*** Provided data Section Begins ***

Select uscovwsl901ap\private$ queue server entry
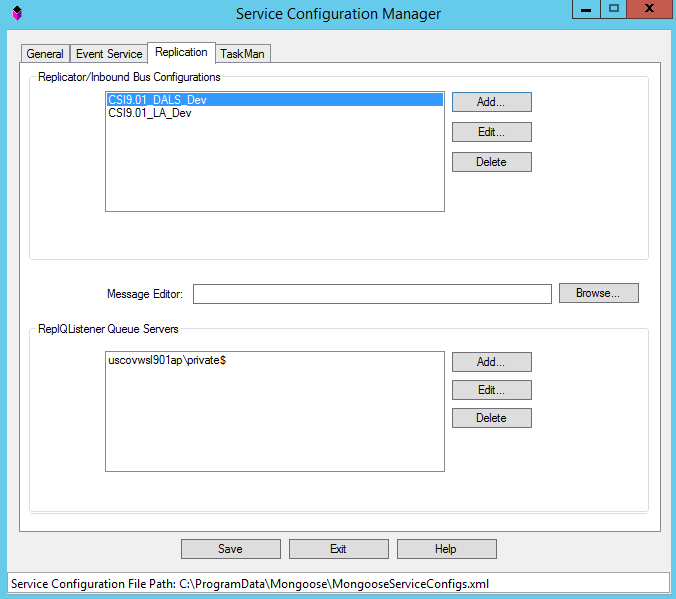The height and width of the screenshot is (599, 676). pos(167,360)

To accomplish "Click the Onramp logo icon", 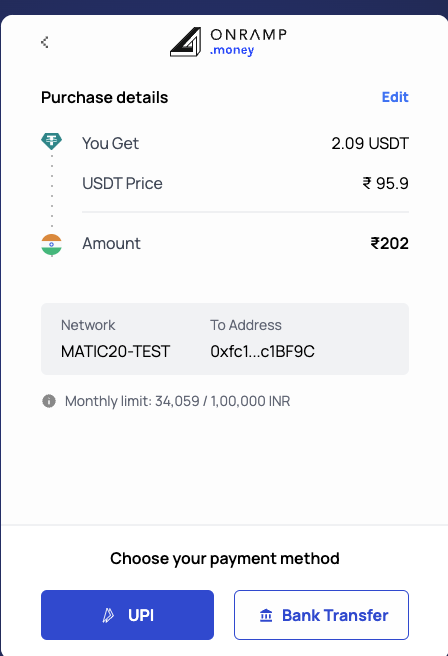I will click(185, 42).
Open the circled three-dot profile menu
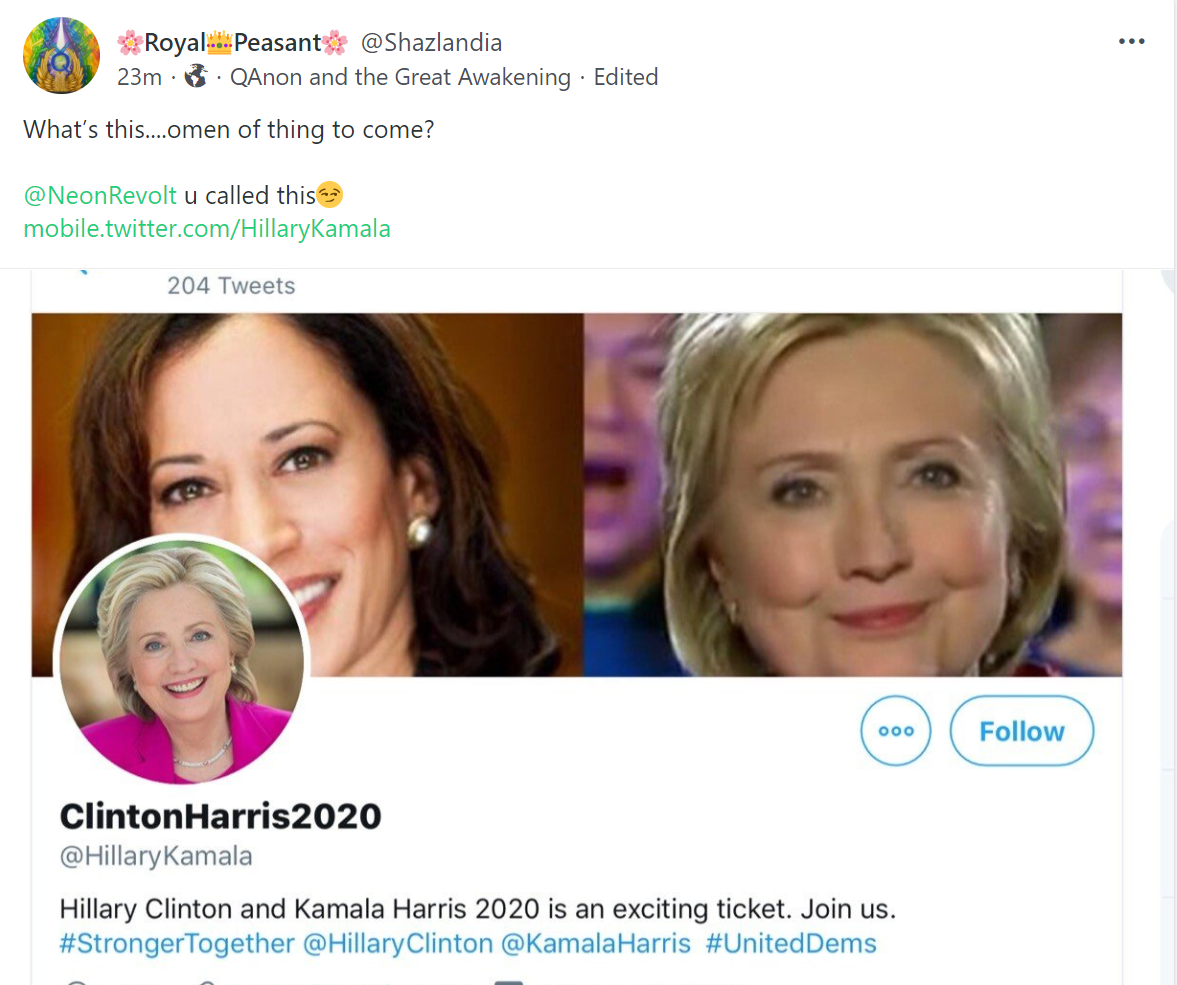1177x985 pixels. click(896, 730)
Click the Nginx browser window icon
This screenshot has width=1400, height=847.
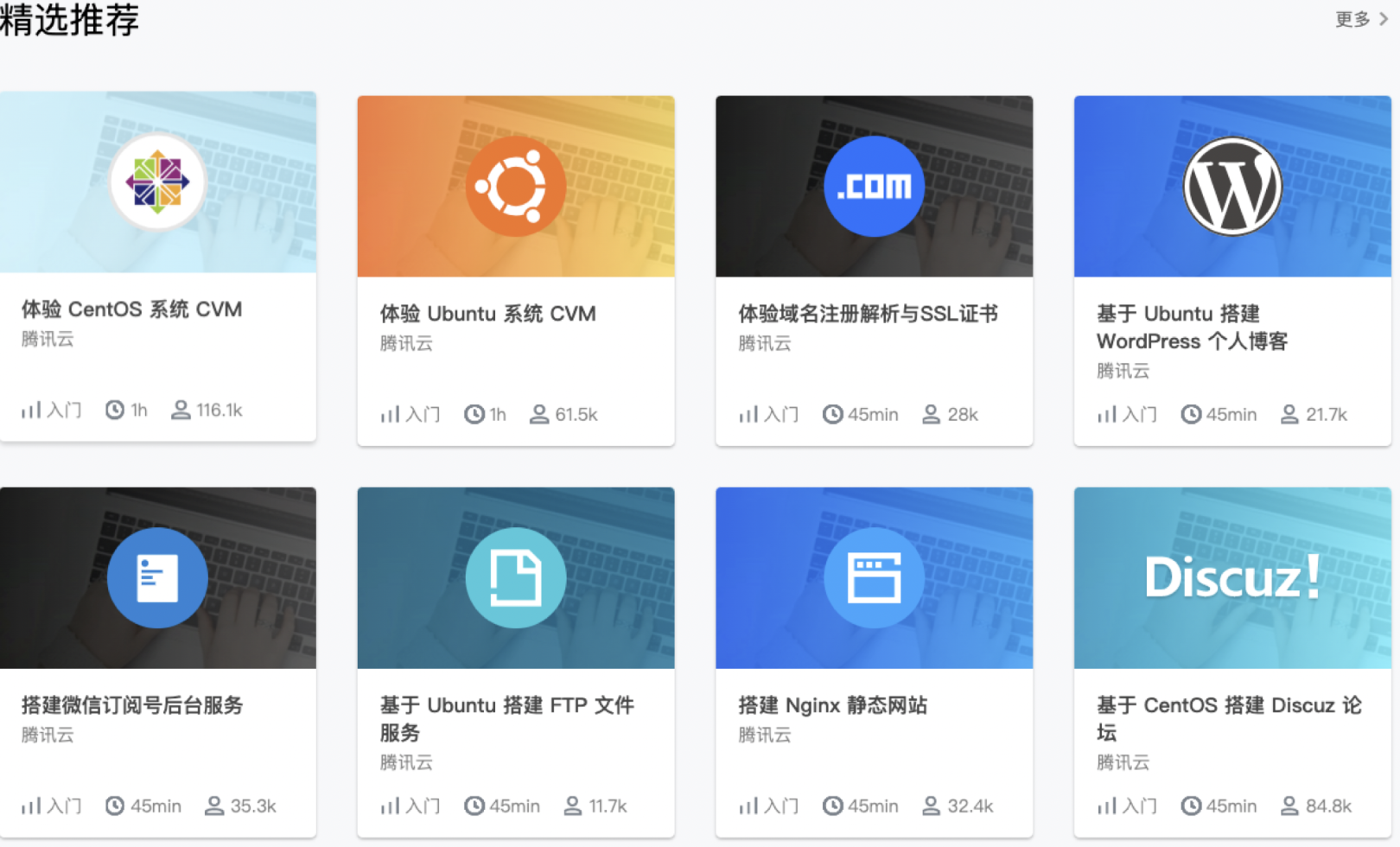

*** Provided data Section Ends ***

What the task requires
Copy the final stretch of the entries exactly: the line containing "Open the circled three-dot profile menu" and every line after it through the last. Include no pictures and nothing more.

Answer for this exercise
Open the circled three-dot profile menu
1177x985 pixels. click(896, 730)
Click the Nginx browser window icon
This screenshot has width=1400, height=847.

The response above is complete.